A radical new catalyst design has been shown to efficiently convert carbon dioxide into carbon monoxide, potentially allowing it to be translated into a valuable energy source.
Carbon monoxide (CO) has a wide range of uses in industry. It can be combined with water to produce super-potent hydrogen gas, or combined with hydrogen itself to produce hydrocarbons and alcohols.
However, converting it from carbon dioxide (CO2) has been either impossible or impractical, depending on the technology used.
That may all be about to change, thanks to a team of researchers led by Eli Stavitski from the US Department of Energy’s Brookhaven National Laboratory in New York.
In a paper published in the journal Energy & Environmental Science, Stavitski and colleagues reveal a proof-of-concept CO2-CO converter that uses atoms embedded in a graphene sheet and achieves an efficiency of up to 97%.
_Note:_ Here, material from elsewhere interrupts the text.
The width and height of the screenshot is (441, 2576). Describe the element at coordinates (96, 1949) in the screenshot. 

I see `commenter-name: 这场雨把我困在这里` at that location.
Current model CO2 converters, known as electrocatalysts, don’t produce carbon monoxide because their inherent chemistry forces them to perform a different operation, known as the hydrogen evolution reaction (HER) or “water-splitting”.
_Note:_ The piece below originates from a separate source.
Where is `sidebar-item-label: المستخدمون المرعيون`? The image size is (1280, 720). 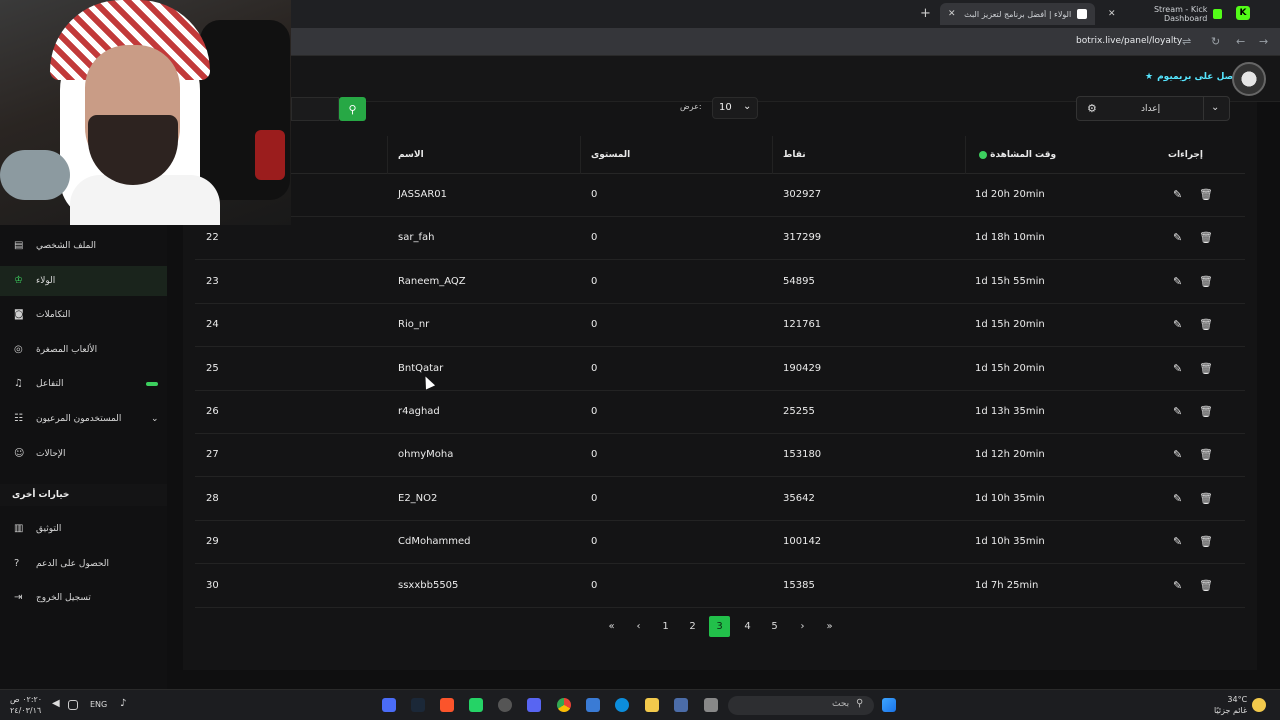
sidebar-item-label: المستخدمون المرعيون is located at coordinates (79, 419).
It is technically possible to build an electrocatalyst that avoids HER, but only by using gold, platinum or one of a couple of noble gases – an approach that is far too costly to carry out on any scale.
To make their new type of catalyst, Stavitski’s team opted for what at first seems like a surprising choice: nickel. This is a metal known for inducing a particularly robust form of HER, and also quickly becomes “poisoned” by carbon monoxide molecules adhering to its surface.
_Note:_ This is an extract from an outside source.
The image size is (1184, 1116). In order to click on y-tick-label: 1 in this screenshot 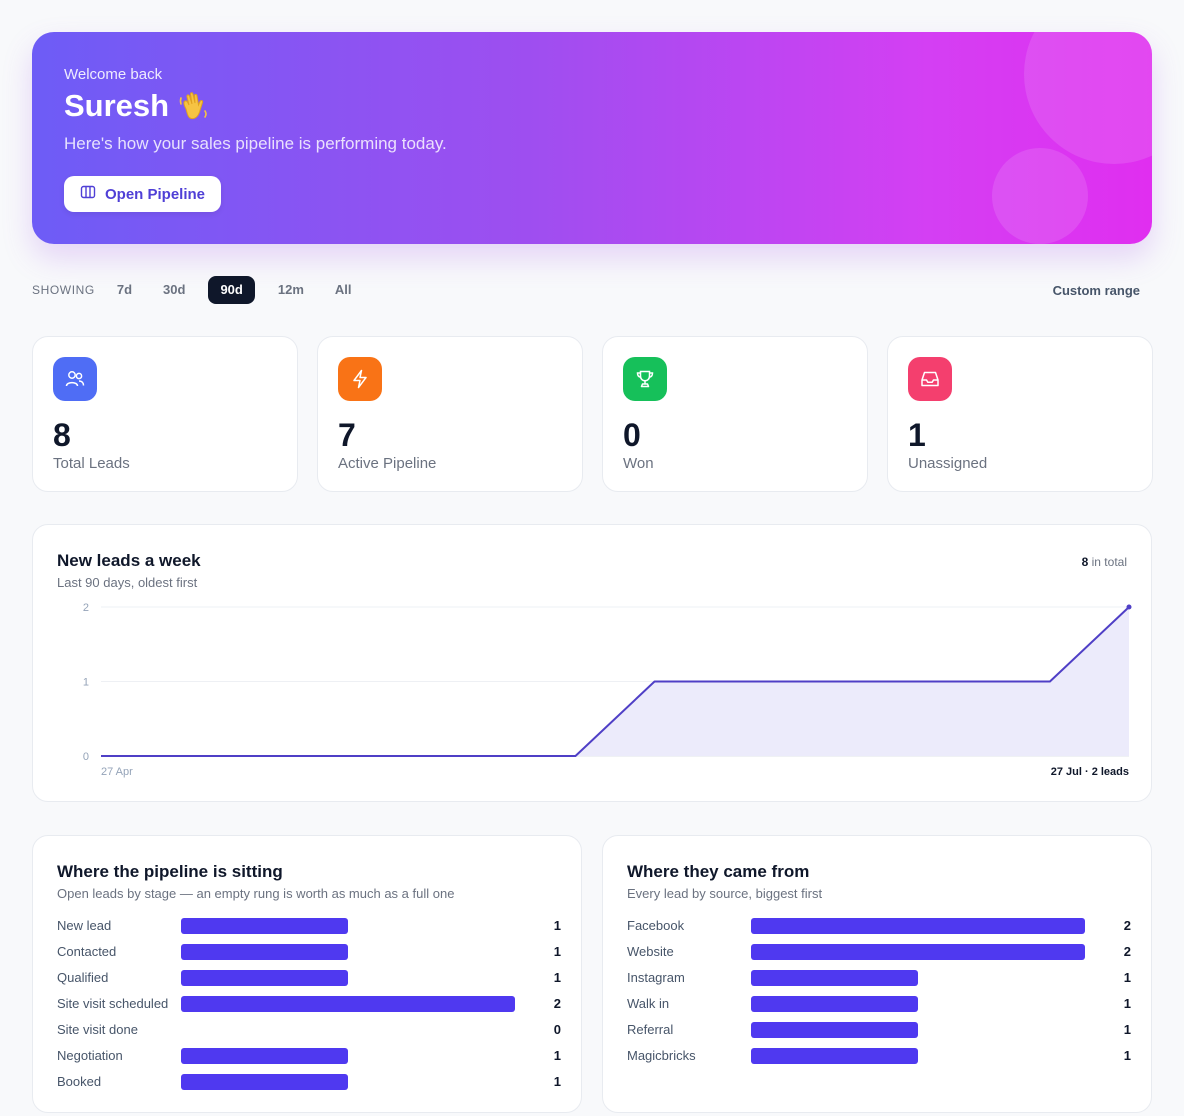, I will do `click(86, 683)`.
Instead of deploying it in bulk, however, the scientists opted to use it in the form of individual atoms – producing a very different kind of reaction.
“The surface of a metal has one energy potential – it is uniform,” explains co-author Klaus Attenkofer, “whereas on a single atom, every place on the surface has a different kind of energy.”
Because of this, the catalytic result is very different.
“Single atoms prefer to produce CO, rather than performing the competing HER, because the surface of a bulk metal is very different from individual atoms,” says Stavitski.
To further suppress any remaining tendencies towards HER, and to provide a practical substrate, the researchers embedded the nickel atoms in a sheet of graphene.
Using scanning transmission electron microscopy (STEM) to monitor the behaviour of the nickel-graphene combination, the scientists discovered the atom-thin carbon sheet was ensuring the efficiency of the catalytic conversion by preventing the nickel moving around.
“Single atoms are usually unstable and tend to aggregate on the support,” says co-author Dong Su. “However, we found the individual nickel atoms were distributed uniformly, which accounted for the excellent performance of the conversion reaction.”
With the excellent conversion rate achieved by the proof-of-concept, the Brookhaven team is now looking to find ways to scale up, with a view to large-scale production.